* _Stored data_
= = = = = = =
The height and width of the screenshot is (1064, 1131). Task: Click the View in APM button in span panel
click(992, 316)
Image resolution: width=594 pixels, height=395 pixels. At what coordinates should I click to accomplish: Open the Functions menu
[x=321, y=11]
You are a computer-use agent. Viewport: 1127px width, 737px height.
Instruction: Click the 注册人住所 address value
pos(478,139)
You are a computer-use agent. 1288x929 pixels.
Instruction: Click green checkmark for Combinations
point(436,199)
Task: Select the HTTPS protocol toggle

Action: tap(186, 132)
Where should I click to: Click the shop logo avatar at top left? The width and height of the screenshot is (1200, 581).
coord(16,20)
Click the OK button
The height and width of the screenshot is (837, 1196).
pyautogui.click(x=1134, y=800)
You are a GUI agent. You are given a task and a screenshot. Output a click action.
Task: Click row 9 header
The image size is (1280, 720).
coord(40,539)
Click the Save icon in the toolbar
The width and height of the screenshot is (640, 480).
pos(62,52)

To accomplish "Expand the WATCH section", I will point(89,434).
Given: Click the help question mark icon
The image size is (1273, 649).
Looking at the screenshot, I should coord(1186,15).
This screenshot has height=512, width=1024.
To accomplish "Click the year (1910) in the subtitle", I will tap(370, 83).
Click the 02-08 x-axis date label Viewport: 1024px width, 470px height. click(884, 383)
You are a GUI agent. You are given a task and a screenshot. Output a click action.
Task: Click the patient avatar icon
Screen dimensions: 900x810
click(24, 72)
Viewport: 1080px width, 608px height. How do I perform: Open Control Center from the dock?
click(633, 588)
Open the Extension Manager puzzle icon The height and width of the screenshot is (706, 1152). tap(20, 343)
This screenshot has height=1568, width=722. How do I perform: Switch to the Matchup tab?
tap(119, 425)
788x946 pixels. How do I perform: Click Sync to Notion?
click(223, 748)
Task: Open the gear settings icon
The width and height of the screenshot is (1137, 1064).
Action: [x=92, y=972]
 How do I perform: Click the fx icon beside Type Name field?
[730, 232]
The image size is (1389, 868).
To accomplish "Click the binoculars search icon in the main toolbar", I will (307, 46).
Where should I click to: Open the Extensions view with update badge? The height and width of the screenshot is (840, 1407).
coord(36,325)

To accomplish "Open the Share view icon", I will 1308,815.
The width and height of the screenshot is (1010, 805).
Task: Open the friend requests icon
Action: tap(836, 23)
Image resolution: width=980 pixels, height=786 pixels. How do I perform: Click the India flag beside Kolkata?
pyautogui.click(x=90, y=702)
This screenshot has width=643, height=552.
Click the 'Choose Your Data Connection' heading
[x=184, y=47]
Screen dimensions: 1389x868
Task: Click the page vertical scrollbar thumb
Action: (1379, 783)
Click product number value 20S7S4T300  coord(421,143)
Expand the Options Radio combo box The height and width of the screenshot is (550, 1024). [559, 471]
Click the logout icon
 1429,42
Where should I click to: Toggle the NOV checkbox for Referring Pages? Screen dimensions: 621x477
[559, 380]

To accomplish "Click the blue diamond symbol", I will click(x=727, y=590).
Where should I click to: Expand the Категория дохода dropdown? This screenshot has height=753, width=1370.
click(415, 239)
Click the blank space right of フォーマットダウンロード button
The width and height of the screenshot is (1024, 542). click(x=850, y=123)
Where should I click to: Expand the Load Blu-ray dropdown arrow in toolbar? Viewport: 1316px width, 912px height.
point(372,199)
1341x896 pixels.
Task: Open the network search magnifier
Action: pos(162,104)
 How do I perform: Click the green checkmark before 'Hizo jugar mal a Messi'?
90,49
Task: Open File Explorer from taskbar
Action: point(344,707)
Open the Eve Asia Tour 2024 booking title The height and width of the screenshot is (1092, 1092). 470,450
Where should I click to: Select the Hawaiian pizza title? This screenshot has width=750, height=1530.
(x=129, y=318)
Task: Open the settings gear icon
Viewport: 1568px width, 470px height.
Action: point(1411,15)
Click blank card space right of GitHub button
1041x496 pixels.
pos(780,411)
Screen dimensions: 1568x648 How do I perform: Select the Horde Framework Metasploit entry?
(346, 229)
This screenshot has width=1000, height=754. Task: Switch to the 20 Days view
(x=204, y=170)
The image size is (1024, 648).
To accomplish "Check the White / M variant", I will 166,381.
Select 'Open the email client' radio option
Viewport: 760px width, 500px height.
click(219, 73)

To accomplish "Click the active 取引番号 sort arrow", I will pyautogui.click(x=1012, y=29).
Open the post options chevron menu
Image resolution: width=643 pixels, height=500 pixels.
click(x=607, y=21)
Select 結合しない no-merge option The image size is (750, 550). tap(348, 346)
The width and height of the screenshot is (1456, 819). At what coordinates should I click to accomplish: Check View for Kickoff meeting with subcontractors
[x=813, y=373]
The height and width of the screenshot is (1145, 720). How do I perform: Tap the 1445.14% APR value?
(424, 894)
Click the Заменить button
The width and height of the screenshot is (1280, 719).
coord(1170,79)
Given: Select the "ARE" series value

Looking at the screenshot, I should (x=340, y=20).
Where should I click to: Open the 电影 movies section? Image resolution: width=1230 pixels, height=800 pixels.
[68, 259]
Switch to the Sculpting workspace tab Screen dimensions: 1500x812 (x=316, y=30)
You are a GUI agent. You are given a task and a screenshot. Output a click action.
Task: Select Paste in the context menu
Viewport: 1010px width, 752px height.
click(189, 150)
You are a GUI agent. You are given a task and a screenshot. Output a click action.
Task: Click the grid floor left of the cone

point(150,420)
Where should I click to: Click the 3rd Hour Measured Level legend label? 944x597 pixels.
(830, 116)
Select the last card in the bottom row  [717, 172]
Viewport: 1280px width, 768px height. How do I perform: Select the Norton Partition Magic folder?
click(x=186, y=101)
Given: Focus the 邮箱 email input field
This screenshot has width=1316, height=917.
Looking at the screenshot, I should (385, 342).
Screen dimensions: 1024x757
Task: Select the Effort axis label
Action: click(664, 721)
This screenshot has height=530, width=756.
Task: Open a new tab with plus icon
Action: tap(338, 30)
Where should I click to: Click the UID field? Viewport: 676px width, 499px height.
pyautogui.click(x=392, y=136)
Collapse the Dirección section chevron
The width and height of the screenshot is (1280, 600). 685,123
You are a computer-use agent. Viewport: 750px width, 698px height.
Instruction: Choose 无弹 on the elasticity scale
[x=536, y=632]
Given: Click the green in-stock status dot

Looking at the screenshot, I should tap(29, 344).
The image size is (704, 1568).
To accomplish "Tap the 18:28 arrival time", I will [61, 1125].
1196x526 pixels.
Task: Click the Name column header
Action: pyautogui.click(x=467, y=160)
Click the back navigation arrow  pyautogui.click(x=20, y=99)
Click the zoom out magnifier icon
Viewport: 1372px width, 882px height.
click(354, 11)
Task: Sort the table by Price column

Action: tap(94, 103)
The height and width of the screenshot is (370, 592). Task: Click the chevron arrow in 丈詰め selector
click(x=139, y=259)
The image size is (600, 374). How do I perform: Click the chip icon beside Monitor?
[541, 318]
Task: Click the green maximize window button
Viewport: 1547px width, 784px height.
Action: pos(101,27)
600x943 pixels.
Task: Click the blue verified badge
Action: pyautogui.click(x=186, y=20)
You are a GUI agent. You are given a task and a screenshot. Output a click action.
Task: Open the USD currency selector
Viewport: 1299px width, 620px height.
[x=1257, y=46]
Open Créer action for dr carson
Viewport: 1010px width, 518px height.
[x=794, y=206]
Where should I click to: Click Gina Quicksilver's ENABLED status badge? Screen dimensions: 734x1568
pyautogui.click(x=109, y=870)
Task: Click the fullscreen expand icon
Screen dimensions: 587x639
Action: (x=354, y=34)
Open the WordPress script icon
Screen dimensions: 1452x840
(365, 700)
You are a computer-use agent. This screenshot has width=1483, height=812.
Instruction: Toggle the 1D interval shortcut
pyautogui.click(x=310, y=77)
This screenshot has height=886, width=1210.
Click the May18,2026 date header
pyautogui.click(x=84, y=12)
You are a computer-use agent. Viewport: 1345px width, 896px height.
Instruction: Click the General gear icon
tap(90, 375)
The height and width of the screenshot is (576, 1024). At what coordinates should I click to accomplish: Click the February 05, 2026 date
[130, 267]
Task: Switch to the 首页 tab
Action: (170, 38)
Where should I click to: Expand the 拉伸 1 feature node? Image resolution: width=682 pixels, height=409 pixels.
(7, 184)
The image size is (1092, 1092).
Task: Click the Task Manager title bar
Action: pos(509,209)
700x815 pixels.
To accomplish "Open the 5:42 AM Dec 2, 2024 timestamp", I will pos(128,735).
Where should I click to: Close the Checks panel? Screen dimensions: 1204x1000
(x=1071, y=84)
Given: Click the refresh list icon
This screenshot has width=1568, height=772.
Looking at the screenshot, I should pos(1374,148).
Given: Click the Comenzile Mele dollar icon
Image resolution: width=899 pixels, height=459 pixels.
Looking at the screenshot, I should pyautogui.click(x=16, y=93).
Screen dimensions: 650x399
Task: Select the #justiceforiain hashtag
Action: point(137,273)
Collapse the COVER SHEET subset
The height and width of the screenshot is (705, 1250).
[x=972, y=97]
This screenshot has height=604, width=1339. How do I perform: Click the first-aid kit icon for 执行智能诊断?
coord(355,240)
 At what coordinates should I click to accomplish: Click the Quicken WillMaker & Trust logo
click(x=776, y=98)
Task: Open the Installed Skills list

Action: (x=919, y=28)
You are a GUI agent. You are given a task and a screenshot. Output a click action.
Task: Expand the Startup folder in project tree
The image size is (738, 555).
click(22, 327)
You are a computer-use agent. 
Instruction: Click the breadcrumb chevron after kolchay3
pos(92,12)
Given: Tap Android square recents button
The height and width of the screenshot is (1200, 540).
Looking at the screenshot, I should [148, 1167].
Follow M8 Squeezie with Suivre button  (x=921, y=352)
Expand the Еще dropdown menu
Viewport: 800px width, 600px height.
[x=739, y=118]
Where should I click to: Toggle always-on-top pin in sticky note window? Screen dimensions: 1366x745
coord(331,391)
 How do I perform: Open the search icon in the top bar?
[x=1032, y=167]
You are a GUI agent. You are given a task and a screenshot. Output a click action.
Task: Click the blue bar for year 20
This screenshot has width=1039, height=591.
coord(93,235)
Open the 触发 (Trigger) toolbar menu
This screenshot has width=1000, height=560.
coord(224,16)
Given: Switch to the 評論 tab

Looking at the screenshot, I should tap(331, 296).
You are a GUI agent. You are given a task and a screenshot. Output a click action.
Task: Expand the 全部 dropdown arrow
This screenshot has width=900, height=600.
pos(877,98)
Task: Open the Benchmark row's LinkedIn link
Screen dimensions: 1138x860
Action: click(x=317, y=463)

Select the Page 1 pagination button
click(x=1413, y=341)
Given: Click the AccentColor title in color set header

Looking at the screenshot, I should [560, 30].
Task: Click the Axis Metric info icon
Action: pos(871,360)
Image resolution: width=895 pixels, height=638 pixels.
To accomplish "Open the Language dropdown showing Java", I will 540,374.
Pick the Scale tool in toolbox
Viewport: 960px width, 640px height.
= = = = = = =
* _Your task_
From the entries above, return each line with the word "settings" in it.

* _Problem solution_
Task: Open the gear settings icon
Task: Open the settings gear icon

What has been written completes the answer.